Kids who feel loved, given ample attention, and taken cared of are less likely to fight. Whether at home or in the car, always engage them. For all you know, they are fighting so they can get your attention (which you may not be giving them otherwise). If you have more than one kid, be a part of their “gang” and share your time with them as a friend, not as an adult authority. It would also pay if you give each child lots of individual attention. Always tell them you love them. Hug them any slightest chance you get.

4. Teach them how to communicate properly

Remember that most conflicts arise from poor communication, or the lack of it. Being able to communicate properly is a trait of a good leader – even among kids. He expresses himself, he can convince, and he can influence his way out of a conflict. Not being able to express himself leads to frustration and a fight.

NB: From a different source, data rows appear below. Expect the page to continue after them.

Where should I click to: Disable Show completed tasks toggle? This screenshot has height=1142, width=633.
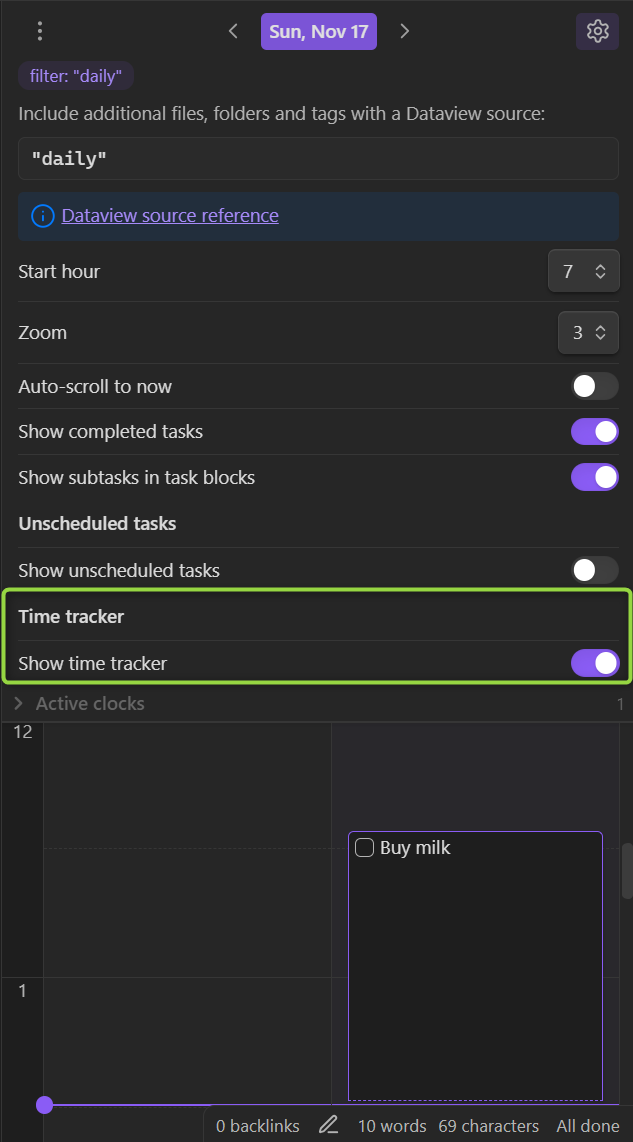[x=594, y=432]
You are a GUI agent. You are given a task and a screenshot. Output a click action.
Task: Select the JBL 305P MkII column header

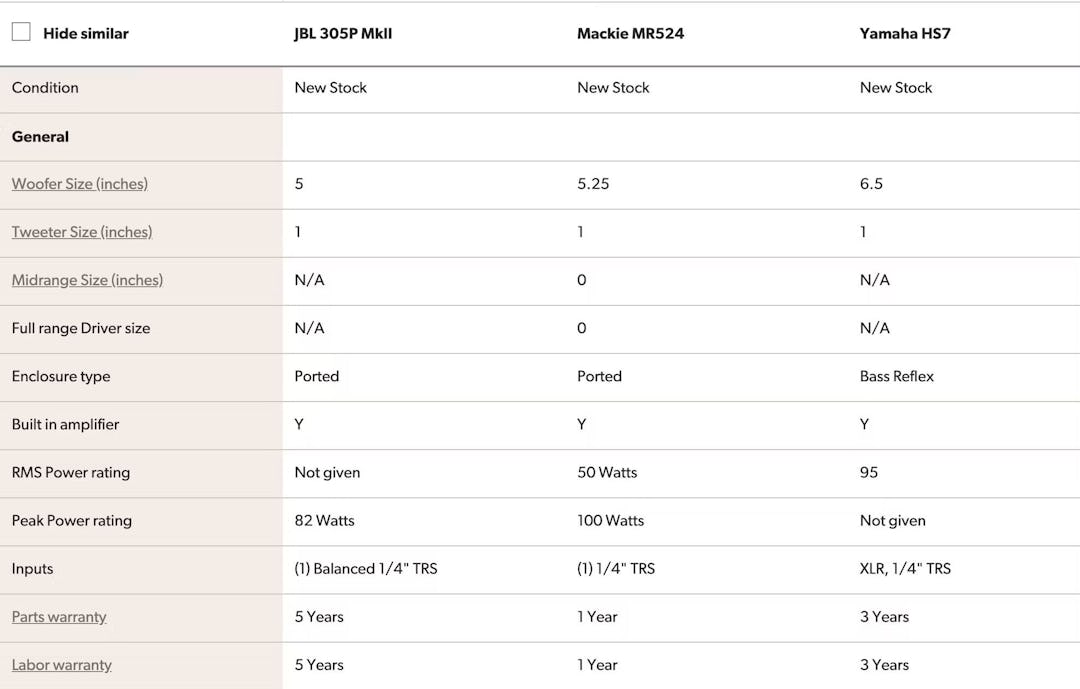pyautogui.click(x=343, y=33)
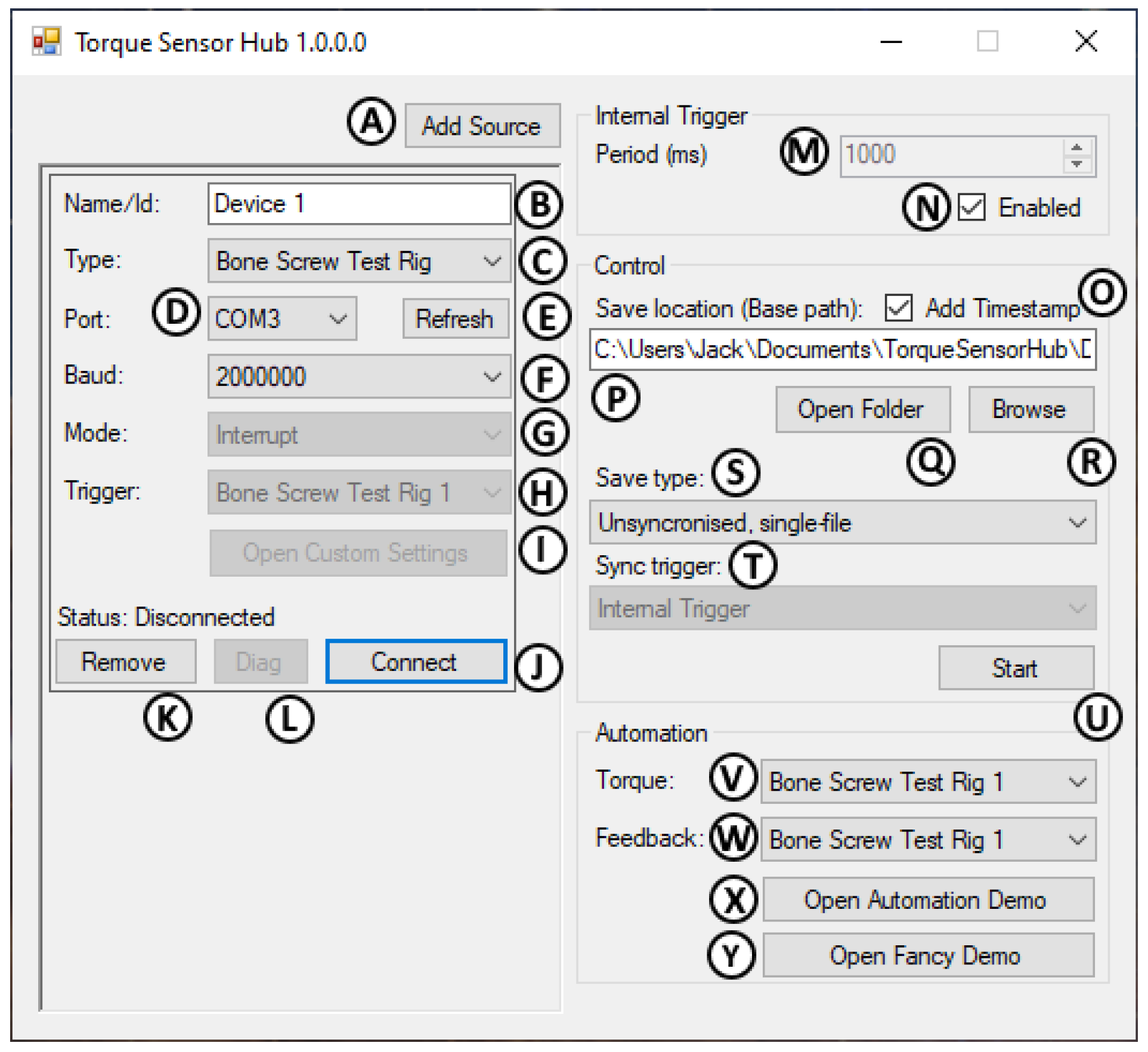Click the Name/Id text field
Screen dimensions: 1148x1052
[x=359, y=204]
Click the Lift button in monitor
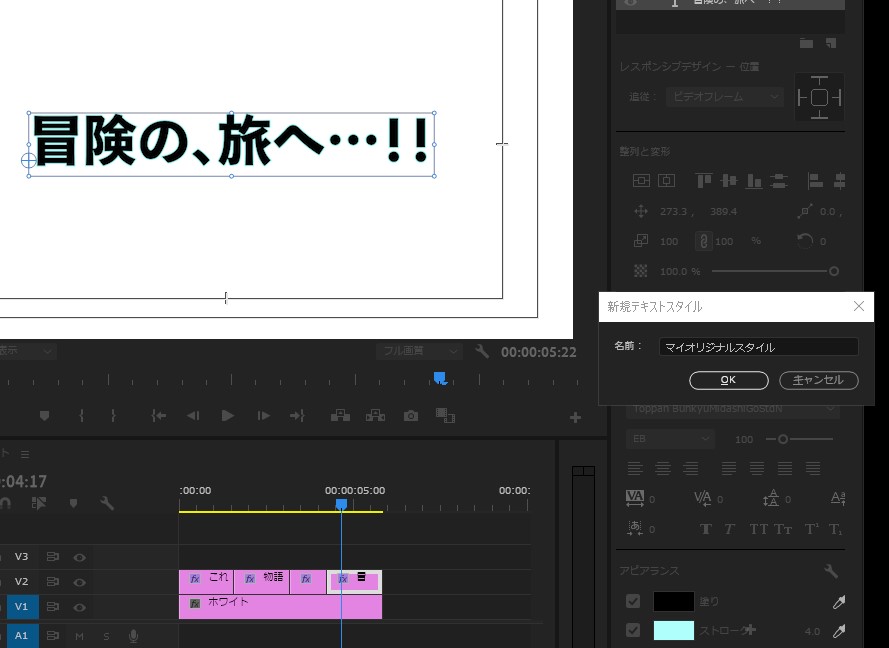 coord(340,416)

5. Teach them to empathise

This is all about teaching your child the notion of “feelings.” When your child say, “I HATE Angel!”, you explain to her that hate is different from “being mad at.” You can say, “You don’t hate Angel, you LOVE her. You are just angry with her for grabbing your toy.” You empathise with her feelings. She appreciates that you understand how she feels, which then becomes the foundation of her developing empathy becomes for others.

You can explain to her how the other child is feeling, “Oh how bad she must feel! She’s crying. It would be nice if someone could make her feel better.” If your child could empathise, she would think twice before hurting someone else.


6. Teach them the concept of “win/win”

While it can be very difficult to make kids understand that the world does not revolve around them, it would pay to teach them how to negotiate and compromise. One of the basic lessons in life that you can teach them: You can’t get what you want all the time. Sometimes you have to work hard for it, or give something to get it.

If kids are fighting for the spot in the front seat of the family car, you can teach them to take turns, or have someone offer something for the spot.

7. Teach them the value of patience and tolerance

If all else fails, they can always use some small amount of patience and tolerance. If you have included “Love one another at all times” in your GROUND RULES, patience and tolerance usually comes along naturally. You can teach them to divide (share a piece of cake) or to give in. Also in the art of negotiating, a lesson in tolerance and patience could also go a long way.

8. Don’t get involved

As much as possible, never step in to a sibling squabble to stop it – let them settle their fight themselves. If you always intervene, they can always fight because you are always there to put out the fire. They will not learn how to work out their problems on their own. This may sound difficult but as long as they are not in any danger of physical injuries, let them learn that if they get into trouble, they would have to learn to get out of it by themselves. You can simply remind them of the ground rule against fighting and tell them to fix their differences themselves. You can decide later to impose the “penalty” for breaking the GROUND RULES, but not before they settle the fight themselves.

The usual knee-jerk reaction of a parent would be to step in and ask who started it – don’t. It doesn’t matter who started it. Each took part in the fight so each child is responsible. A bigger child bullying a baby is an entirely different matter, though. It is bullying, not fighting.

9. Be the example

“No fighting” rule but the kids always see you fight with your spouse? C’mon, guys..... You are also breaking a lot of other GROUND RULES!

10. Have lots of fun and happy moments as a family

Everything else will follow. No fights, more love.